Nach der Zustimmung der Sozialdemokraten zu einem schwarz-roten Regierungsbündnis unterzeichnen die Vorsitzenden von CDU, CSU und SPD am Nachmittag den Koalitionsvertrag.

Union und SPD unterzeichnen den Koalitionsvertrag
Soeren Stache Union und SPD unterzeichnen den Koalitionsvertrag

Damit wird die dritte große Koalition in der Geschichte der Bundesrepublik besiegelt. Die neue Regierung von Kanzlerin Angela Merkel (CDU) und Vizekanzler Sigmar Gabriel (SPD) soll am Dienstag vereidigt werden.

Der 185 Seiten starke Koalitionsvertrag mit dem Titel «Deutschlands Zukunft gestalten» war bereits nach der Einigung in der 77-köpfigen Verhandlungsgruppe vor knapp drei Wochen unterzeichnet worden - allerdings nur unter Vorbehalt. Anschließend stimmten zunächst die Spitzengremien von CDU, CSU und SPD und zuletzt die SPD-Mitglieder mit einer Mehrheit von 76 Prozent zu.

Merkel bekommt es mit einer SPD zu tun, die sich angesichts der großen Zustimmung ihrer Mitglieder zu dem Bündnis und mit sechs Ministerien auf Augenhöhe zur Union sieht. Die CSU muss Einschnitte in ihren Ressorts hinnehmen. Größte Überraschung bei der Union: Die bisherige Arbeitsministerin Ursula von der Leyen (CDU) wechselt als erste Frau in Deutschland ins Verteidigungsministerium.

Die SPD-Bundestagsfraktion kürt am Nachmittag (15.00 Uhr) einen neuen Vorsitzenden. Zur Wahl stellt sich der bisherige Parlamentarische Fraktionsgeschäftsführer Thomas Oppermann. Er soll Frank-Walter Steinmeier nachfolgen, der in der großen Koalition erneut Außenminister wird. Die hessische SPD-Abgeordnete Christine Lambrecht soll neue Fraktionsgeschäftsführerin werden.

Wie die Zeitung «Die Welt» (Montag) unter Berufung auf SPD-Kreise schreibt, haben die Sozialdemokraten sich mit Bildung der großen Koalition das Vorschlagsrecht für den Wehrbeauftragten des Deutschen Bundestages gesichert. Seit März 2010 bekleidet der FDP-Politiker und Ex-Bundestagsabgeordnete Hellmut Königshaus das Amt.

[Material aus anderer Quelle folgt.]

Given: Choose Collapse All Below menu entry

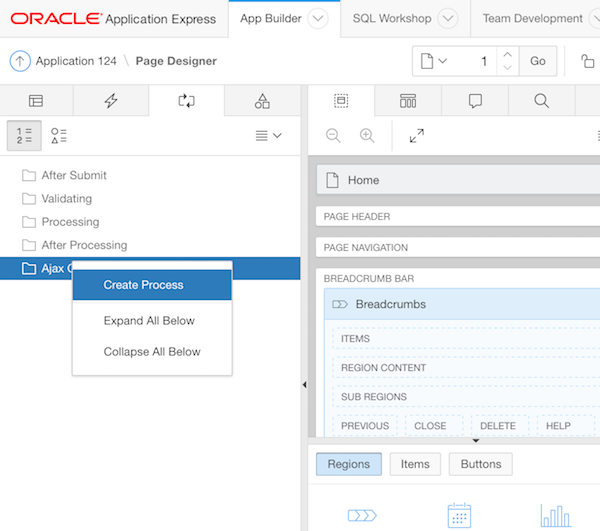Looking at the screenshot, I should pyautogui.click(x=152, y=352).
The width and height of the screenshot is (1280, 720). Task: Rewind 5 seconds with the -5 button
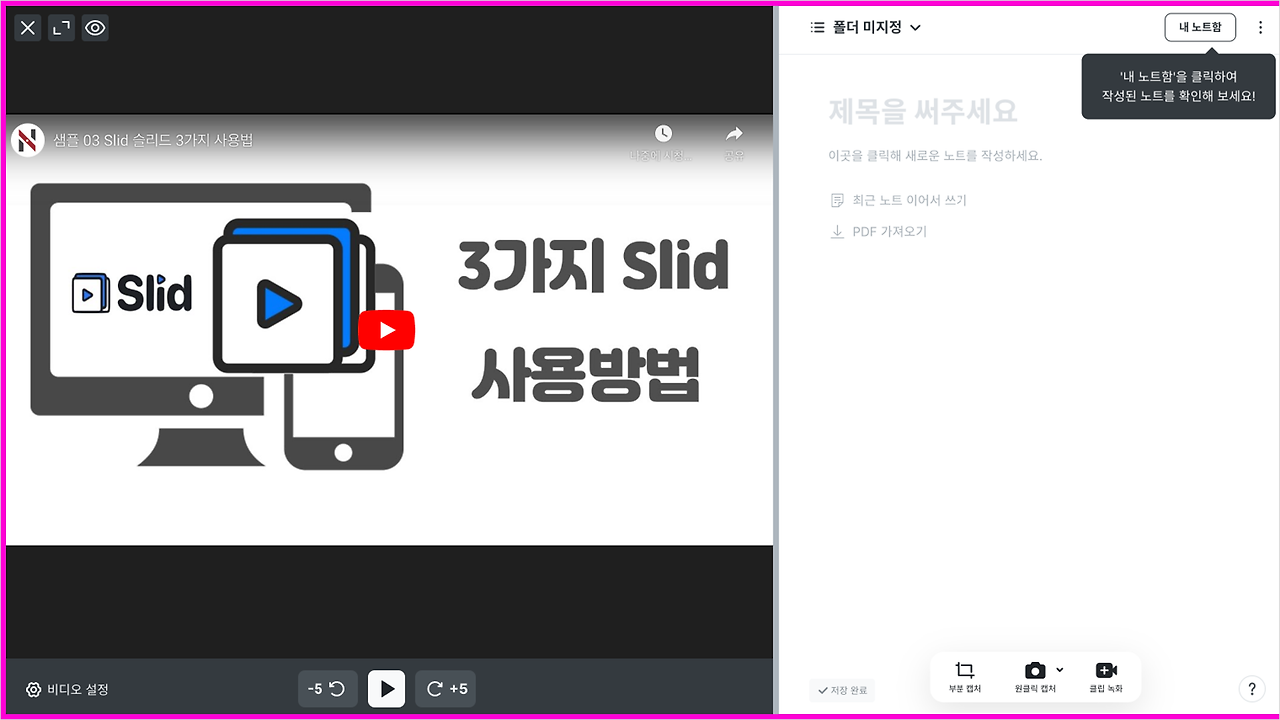pos(327,688)
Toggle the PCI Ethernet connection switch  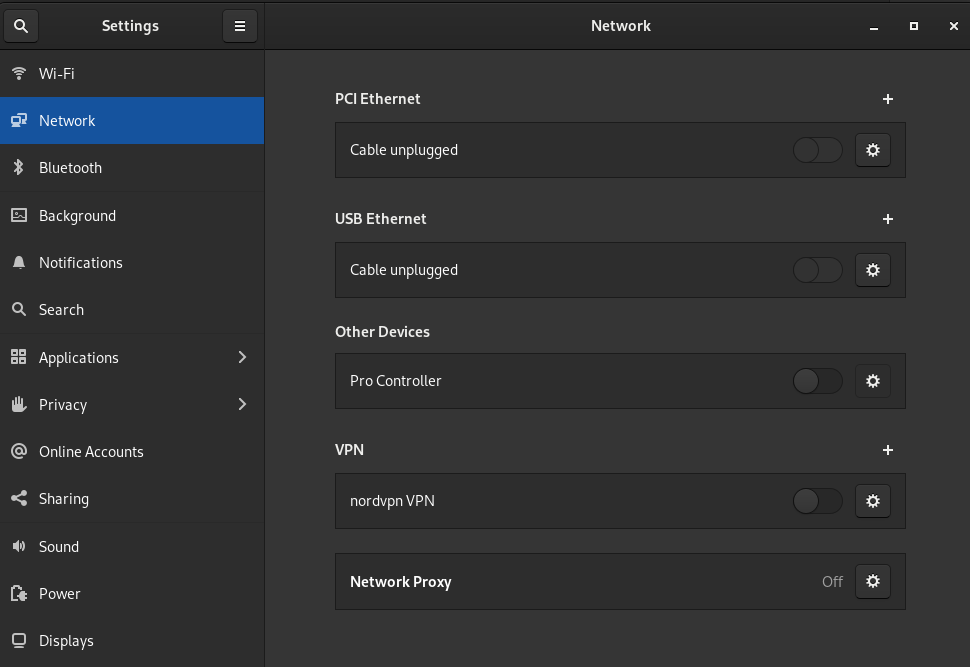click(x=817, y=150)
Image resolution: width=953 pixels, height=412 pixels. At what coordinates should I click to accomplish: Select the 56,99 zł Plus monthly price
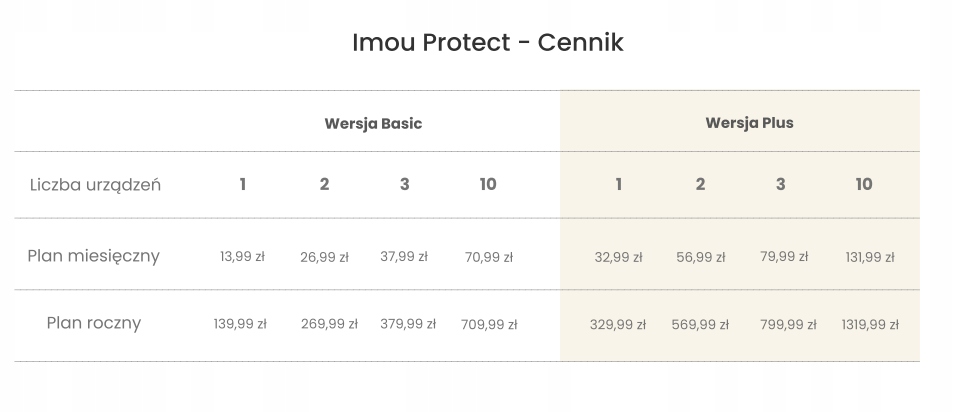click(x=701, y=257)
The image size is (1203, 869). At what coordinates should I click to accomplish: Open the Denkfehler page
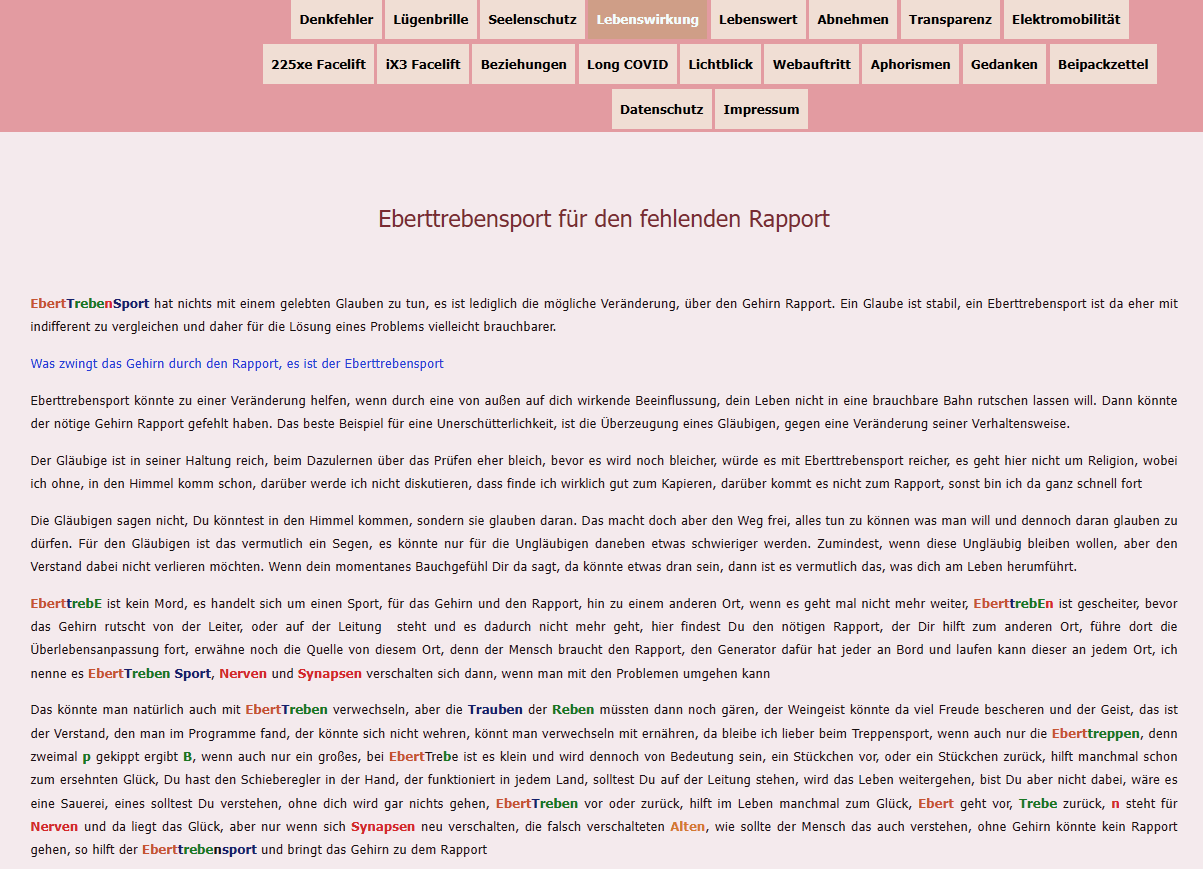click(x=336, y=19)
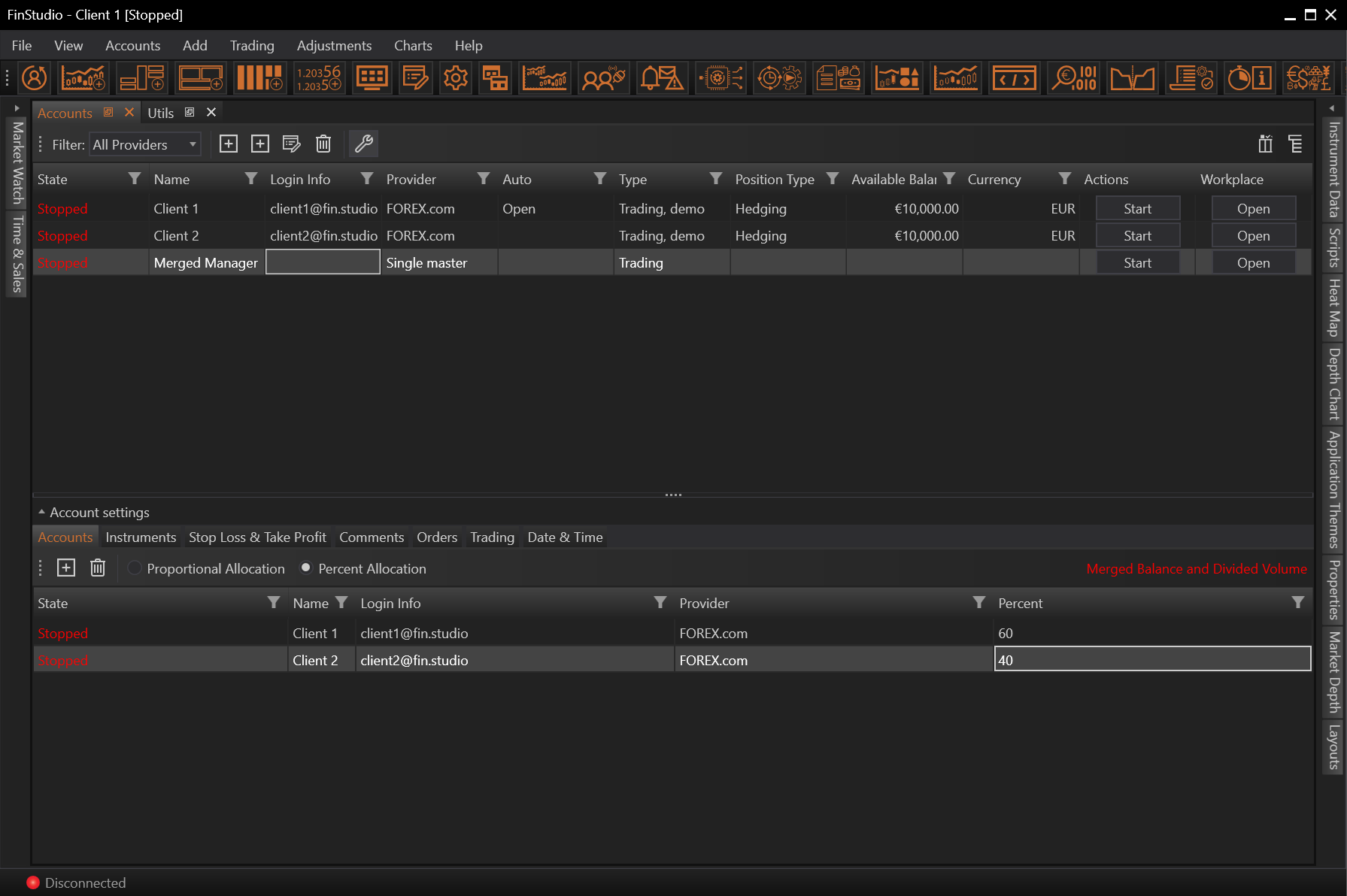Collapse the Account settings section
1347x896 pixels.
pos(42,512)
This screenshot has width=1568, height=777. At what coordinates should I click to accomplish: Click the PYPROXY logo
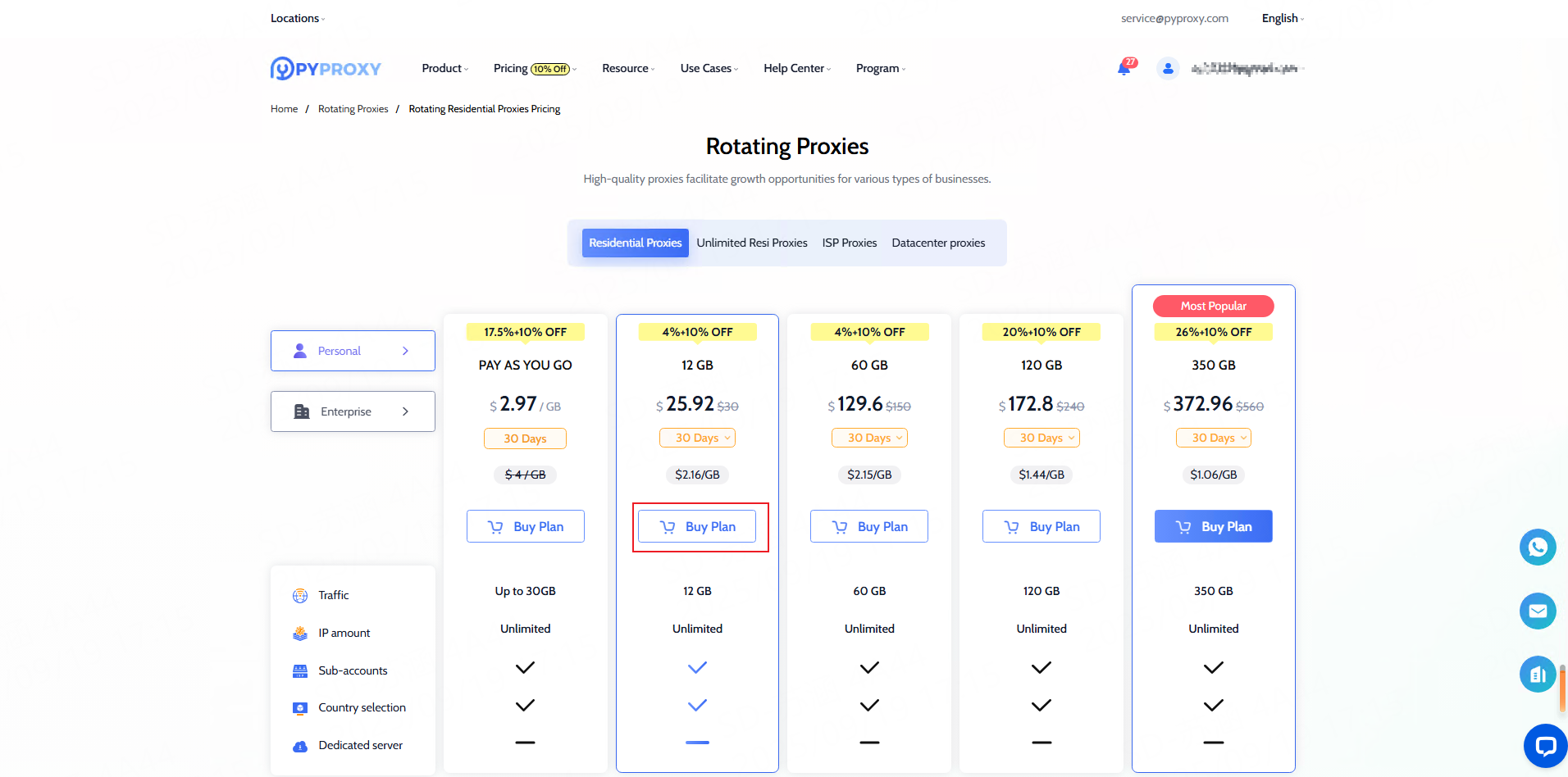pyautogui.click(x=326, y=69)
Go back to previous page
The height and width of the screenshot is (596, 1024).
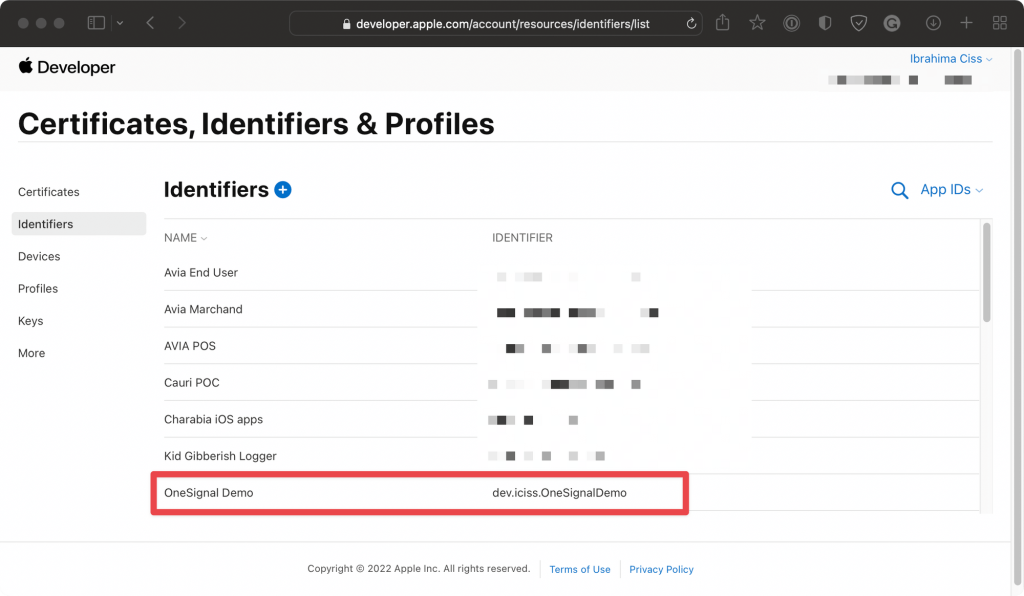click(x=150, y=23)
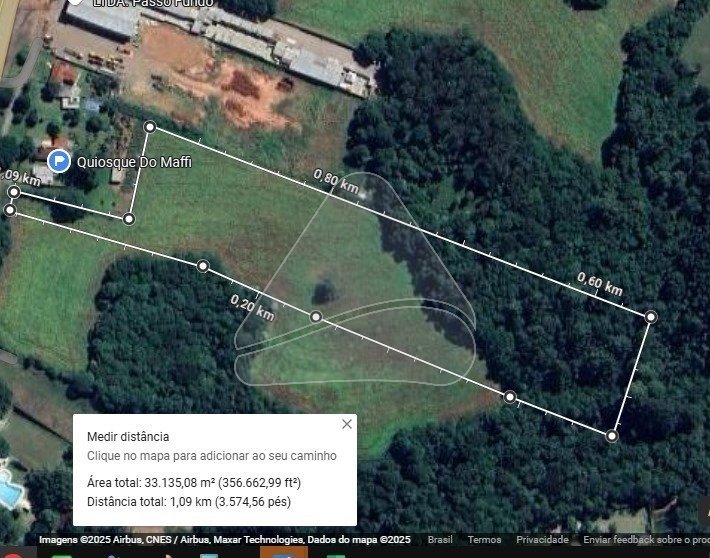710x558 pixels.
Task: Click the orange highlighted taskbar app
Action: [x=284, y=553]
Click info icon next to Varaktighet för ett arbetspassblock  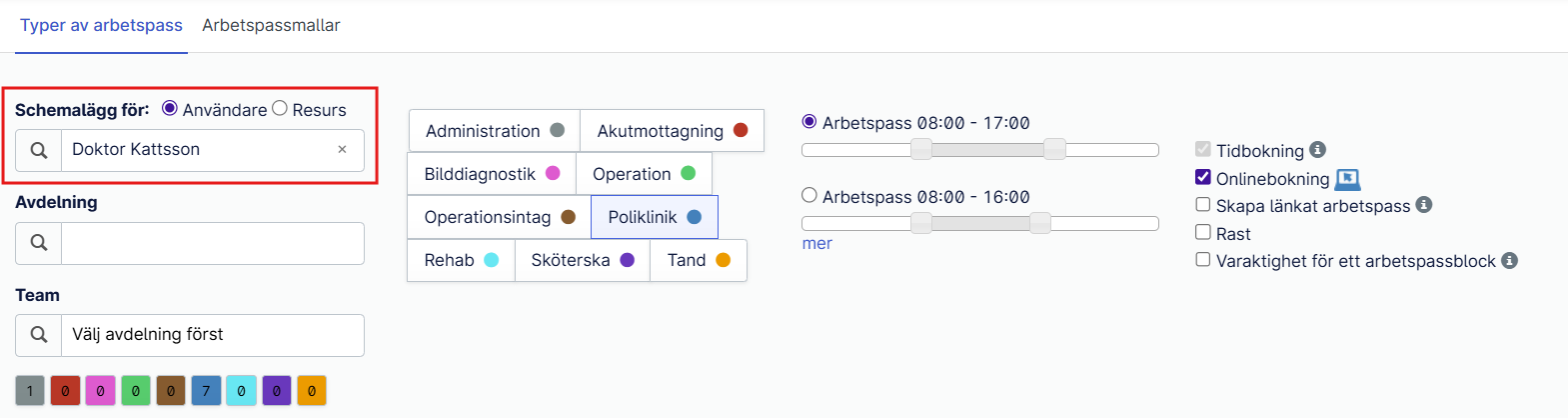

Die designierte Arbeits- und Sozialministerin Andrea Nahles sagte der «Rhein-Zeitung» (Montag), die SPD werde auch künftig
Mitgliederentscheide machen. «Die Mitglieder fühlen sich ernstgenommen und haben eine ganz neue Form von Teilhabe erlebt,
daher wird das sicher nicht das letzte Mitgliedervotum gewesen
sein.» Klar sei aber auch: «Vom Aufwand und von der Logistik her kann man das jetzt nicht wegen jeder Kabinettsentscheidung machen.»

Mit dem bisherigen Direktoriumsmitglied der Europäischen Zentralbank (EZB), Jörg Asmussen, holt sich die SPD externen Sachverstand - er wird Staatssekretär im Arbeitsministerium. Wie Gabriel am Sonntag in der ARD weiter ankündigte, soll der Chef der Verbraucherzentrale Bundesverband, Gerd Billen, Staatssekretär im Justiz- und Verbraucherministerium werden. Ex-Umwelt-Staatssekretär Rainer Baake von der Stiftung Energiewende Agora wird Staatssekretär für das Ressort Wirtschaft und Energie. Jochen Flasbarth, Präsident des Umweltbundesamtes, geht als Staatssekretär ins Umweltressort.